**TASK 1**: In the Elixir beta notes, which tag should Apex be checked out to before installing it?
**TASK 2**: From the Elixir beta notes, return the stretch from "Moreover, it is" through "of Adam optimizers.", word for word.
**TASK 3**: Carry the Elixir beta notes on past their last line.

**GIVEN TEXT**:
━━━━

This version is a beta release, so the running environment is somewhat restrictive.
We are only demonstrating our running environment here, as we have not yet tested its compatibility.
We have set the CUDA version to 11.6
and the PyTorch version to 1.13.1+cu11.6
.
Three dependent package should be installed from source.
- ColossalAI (necessary): just clone it and use
pip install .
from the newest master branch. - Apex (optional): clone it, checkout to tag
22.03
, and install it. - Xformers (optional): clone it, checkout to tag
v0.0.17
, and install it.
Finally, install all packages in the requirements.txt
.
Function cuda_memory_profiling
in elixir.tracer.memory_tracer
can help you profile each kind of memory occupation during training.
It tells you the CUDA memory occupation of parameters, gradient and maximum size of activations generated during training.
Moreover, it is an efficient and fast tool which enables quickly profiling OPT-175B model on a single GPU.
You can try it by yourself with the folder activation
in the directory example
.
(I think you should have at least 16GB CUDA memory to run the OPT-175B example but that doesn't matter. Just try it first.)
See the folder profile
.
You can profile the aggregate bandwidth of GPU-CPU communications and the aggreagte velocity of Adam optimizers.
Here is a simple example to wrap your model and optimizer for fine-tuning.
from elixir.search import minimum_waste_search
from elixir.wrapper import ElixirModule, ElixirOptimizer
model = BertForSequenceClassification.from_pretrained('bert-base-uncased')
optimizer = torch.optim.Adam(model.parameters(), lr=1e-4, eps=1e-8)
sr = minimum_waste_search(model, world_size)
model = ElixirModule(model, sr, world_group)
optimizer = ElixirOptimizer(model, optimizer)

━━━━

**DATA LINES**:
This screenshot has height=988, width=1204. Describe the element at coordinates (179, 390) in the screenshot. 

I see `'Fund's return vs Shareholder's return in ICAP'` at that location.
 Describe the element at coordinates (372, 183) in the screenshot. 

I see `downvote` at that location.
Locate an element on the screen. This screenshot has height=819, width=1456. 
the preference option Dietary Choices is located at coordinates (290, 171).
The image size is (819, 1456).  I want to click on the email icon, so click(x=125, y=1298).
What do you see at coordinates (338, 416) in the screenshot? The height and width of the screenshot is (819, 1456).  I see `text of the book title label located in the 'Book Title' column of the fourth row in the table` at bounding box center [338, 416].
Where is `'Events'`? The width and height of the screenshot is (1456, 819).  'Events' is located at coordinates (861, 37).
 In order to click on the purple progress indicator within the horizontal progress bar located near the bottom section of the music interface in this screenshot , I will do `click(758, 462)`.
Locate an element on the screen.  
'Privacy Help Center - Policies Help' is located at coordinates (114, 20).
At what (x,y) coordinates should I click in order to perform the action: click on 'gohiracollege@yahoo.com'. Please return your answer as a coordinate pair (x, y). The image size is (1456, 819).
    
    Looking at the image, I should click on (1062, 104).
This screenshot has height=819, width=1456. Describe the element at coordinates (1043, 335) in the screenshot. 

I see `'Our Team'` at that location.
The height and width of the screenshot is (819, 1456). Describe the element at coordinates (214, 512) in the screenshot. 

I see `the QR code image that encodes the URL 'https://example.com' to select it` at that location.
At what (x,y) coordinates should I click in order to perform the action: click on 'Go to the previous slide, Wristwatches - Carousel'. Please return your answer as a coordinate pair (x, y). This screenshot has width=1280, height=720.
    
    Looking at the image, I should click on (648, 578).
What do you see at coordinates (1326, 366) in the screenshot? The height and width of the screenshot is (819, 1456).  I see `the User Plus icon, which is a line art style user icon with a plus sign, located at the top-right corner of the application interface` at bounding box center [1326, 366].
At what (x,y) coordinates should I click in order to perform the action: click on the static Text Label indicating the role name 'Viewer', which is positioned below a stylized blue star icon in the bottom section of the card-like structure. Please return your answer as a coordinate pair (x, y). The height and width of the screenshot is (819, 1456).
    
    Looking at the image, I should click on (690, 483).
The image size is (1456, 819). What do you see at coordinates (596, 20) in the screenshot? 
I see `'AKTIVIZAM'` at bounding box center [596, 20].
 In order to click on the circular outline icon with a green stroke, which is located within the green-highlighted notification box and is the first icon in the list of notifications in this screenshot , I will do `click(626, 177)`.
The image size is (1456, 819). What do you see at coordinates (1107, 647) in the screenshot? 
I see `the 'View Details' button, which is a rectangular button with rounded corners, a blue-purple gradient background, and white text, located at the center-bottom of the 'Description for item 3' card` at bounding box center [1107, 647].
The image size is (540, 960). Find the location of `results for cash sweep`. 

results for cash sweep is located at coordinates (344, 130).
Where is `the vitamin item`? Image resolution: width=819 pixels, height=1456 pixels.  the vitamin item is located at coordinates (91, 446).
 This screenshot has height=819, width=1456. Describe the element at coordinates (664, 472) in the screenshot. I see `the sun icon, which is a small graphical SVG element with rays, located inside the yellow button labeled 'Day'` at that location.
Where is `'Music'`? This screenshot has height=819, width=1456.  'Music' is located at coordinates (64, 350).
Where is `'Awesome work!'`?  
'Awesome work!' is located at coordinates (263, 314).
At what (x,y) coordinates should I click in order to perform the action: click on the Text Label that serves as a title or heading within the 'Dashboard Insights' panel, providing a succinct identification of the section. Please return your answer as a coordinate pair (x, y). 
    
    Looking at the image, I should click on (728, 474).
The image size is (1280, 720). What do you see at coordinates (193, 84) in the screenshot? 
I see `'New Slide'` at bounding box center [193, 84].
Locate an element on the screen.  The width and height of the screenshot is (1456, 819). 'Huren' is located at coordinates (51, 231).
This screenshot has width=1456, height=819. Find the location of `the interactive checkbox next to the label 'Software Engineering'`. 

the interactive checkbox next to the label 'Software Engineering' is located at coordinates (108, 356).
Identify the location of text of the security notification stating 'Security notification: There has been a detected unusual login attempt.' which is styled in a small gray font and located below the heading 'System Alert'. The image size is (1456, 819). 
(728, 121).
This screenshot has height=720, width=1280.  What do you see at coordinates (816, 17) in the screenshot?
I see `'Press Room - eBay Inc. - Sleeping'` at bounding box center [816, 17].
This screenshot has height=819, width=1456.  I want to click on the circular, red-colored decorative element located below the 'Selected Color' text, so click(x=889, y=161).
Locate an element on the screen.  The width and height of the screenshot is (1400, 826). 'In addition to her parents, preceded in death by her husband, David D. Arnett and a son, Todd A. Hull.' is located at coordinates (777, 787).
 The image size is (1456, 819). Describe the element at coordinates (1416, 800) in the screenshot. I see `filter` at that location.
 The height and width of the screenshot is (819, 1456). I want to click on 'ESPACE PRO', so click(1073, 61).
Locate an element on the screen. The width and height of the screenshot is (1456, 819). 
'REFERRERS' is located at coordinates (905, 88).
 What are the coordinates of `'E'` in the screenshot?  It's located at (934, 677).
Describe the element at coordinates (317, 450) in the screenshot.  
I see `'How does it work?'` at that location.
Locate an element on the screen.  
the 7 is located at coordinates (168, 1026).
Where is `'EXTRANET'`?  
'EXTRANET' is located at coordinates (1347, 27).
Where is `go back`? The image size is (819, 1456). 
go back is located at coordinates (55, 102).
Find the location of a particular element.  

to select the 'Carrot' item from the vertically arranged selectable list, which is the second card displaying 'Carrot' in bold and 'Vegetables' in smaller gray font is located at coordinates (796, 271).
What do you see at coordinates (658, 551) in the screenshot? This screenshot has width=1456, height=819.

━━━━

**TASK RESULT 1**: 22.03

**TASK RESULT 2**:
Moreover, it is an efficient and fast tool which enables quickly profiling OPT-175B model on a single GPU.
You can try it by yourself with the folder activation
in the directory example
.
(I think you should have at least 16GB CUDA memory to run the OPT-175B example but that doesn't matter. Just try it first.)
See the folder profile
.
You can profile the aggregate bandwidth of GPU-CPU communications and the aggreagte velocity of Adam optimizers.

**TASK RESULT 3**:
Here is an advanced example for performance, which is used in our benchmarkhere.
import torch
import torch.distributed as dist
from colossalai.nn.optimizer import HybridAdam
from elixir.wrapper import ElixirModule, ElixirOptimizer
# get the world communication group
global_group = dist.GroupMember.WORLD
# get the communication world size
global_size = dist.get_world_size()
# initialize the model in CPU
model = get_model(model_name)
# HybridAdam allows a part of parameters updated on CPU and a part updated on GPU
optimizer = HybridAdam(model.parameters(), lr=1e-3)
sr = optimal_search(
model,
global_size,
unified_dtype=torch.float16, # enable for FP16 training
overlap=True, # enable for overlapping communications
verbose=True, # print detailed processing information
inp=data, # proivde an example input data in dictionary format
step_fn=train_step # provide an example step function
)
model = ElixirModule(
model,
sr,
global_group,
prefetch=True, # prefetch chunks to overlap communications
dtype=torch.float16, # use AMP
use_fused_kernels=True # enable fused kernels in Apex
)
optimizer = ElixirOptimizer(
model,
optimizer,
initial_scale=64, # loss scale used in AMP
init_step=True # enable for the stability of training
)